Schema description coverage is 0%, so the schema provides no parameter details. The description mentions 'artist', 'release', 'recording', 'label', and 'work' as supported entity types, which clarifies the 'entity_type' parameter, and implies 'query' is for search terms. However, it doesn't explain 'limit' or provide full semantics for all parameters, resulting in partial compensation.

Input schemas describe structure but not intent. Descriptions should explain non-obvious parameter relationships and valid value ranges.

Purpose5/5

Does the description clearly state what the tool does and how it differs from similar tools?

The description clearly states the tool performs 'typo-tolerant fuzzy search' with a specific fallback mechanism (exact search first, then fuzzy matching). It distinguishes itself from sibling tools like 'search_entities' by emphasizing its tolerance for misspellings, making the purpose specific and differentiated.

Agents choose between tools based on descriptions. A clear purpose with a specific verb and resource helps agents select the right tool.

Usage Guidelines5/5

Does the description explain when to use this tool, when not to, or what alternatives exist?

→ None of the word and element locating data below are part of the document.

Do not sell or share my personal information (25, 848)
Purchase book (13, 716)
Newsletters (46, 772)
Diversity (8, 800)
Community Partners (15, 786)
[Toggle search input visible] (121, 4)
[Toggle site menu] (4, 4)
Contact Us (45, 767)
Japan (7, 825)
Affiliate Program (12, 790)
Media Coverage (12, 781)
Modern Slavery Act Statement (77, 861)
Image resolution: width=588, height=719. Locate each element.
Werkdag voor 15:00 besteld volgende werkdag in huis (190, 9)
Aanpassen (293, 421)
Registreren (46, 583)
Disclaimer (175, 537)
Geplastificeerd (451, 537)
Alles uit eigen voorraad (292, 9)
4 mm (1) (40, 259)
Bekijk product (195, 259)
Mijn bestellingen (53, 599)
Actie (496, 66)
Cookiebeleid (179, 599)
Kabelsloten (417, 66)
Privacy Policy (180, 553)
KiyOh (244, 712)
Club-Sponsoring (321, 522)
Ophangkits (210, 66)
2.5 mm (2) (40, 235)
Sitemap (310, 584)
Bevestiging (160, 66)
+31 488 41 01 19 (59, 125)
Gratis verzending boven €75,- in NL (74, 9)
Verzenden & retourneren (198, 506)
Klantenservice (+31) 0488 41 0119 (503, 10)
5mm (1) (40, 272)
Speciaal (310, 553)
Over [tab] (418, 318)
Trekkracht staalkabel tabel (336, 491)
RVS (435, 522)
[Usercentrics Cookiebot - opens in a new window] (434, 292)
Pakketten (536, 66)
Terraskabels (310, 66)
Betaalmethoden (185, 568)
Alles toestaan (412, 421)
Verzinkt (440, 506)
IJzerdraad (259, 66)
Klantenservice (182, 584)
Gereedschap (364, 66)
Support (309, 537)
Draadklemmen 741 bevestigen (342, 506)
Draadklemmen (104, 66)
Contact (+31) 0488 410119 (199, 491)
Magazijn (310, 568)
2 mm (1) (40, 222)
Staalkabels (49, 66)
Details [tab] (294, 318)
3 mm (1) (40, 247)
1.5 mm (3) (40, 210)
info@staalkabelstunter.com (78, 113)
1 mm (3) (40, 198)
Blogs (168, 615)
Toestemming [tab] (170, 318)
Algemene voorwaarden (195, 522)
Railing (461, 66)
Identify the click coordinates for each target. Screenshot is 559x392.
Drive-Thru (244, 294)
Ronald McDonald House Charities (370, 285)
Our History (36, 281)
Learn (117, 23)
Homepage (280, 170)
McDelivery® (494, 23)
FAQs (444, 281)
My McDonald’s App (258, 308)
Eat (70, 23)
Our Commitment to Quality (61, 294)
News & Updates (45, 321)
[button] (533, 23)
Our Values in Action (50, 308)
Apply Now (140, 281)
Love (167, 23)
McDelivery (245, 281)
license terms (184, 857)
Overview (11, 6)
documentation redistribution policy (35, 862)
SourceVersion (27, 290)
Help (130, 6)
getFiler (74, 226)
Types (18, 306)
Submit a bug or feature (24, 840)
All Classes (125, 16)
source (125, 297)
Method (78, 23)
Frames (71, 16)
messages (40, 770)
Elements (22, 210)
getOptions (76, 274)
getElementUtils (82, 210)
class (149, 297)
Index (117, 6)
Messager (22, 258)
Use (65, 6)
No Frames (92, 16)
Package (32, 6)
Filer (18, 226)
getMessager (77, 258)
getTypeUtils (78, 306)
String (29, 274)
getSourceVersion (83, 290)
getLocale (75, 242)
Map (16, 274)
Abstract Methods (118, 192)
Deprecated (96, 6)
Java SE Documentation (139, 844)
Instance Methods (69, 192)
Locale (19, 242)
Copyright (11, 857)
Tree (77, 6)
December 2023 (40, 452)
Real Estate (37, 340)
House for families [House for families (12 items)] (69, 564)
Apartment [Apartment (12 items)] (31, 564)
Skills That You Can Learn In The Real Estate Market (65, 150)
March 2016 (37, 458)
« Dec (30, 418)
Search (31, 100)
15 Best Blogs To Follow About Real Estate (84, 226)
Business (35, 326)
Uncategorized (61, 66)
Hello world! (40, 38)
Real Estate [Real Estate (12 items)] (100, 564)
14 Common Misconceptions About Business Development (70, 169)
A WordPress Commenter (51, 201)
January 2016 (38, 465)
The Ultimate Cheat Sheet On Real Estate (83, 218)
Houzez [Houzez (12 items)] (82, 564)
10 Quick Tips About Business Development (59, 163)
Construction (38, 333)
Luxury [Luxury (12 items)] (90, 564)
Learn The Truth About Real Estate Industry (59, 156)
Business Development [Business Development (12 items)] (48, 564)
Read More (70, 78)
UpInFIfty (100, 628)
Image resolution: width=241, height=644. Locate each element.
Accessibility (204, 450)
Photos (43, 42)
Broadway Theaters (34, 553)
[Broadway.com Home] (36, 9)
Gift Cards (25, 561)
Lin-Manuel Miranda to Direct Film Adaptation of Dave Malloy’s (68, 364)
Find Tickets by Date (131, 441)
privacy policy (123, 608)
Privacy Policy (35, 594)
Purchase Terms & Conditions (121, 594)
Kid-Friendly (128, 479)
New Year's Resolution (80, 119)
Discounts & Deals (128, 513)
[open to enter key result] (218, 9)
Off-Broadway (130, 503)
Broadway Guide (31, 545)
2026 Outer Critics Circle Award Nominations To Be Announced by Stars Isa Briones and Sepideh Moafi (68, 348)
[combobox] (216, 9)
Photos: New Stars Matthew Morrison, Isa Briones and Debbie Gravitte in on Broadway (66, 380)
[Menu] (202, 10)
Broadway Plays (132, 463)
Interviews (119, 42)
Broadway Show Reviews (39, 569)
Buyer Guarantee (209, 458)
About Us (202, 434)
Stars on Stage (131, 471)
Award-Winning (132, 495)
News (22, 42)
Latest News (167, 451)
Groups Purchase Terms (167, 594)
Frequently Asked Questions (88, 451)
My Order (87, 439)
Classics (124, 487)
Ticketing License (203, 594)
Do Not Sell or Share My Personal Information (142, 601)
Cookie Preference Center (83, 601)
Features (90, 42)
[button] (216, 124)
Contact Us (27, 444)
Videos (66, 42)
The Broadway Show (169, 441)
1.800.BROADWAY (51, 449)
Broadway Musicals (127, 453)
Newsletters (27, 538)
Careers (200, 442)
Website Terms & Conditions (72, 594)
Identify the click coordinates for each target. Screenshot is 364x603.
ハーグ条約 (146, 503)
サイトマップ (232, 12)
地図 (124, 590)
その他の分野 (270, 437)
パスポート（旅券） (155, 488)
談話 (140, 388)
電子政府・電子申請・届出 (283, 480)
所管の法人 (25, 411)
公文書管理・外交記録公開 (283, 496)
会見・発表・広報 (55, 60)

The description explicitly states when to use this tool: 'Use when the query may contain misspellings (e.g., 'Bjork' -> 'Björk').' It also lists the supported entity types, providing clear context for its application without needing to specify exclusions or alternatives, as the misspelling focus inherently guides usage.

Agents often have multiple tools that could apply. Explicit usage guidance like "use X instead of Y when Z" prevents misuse.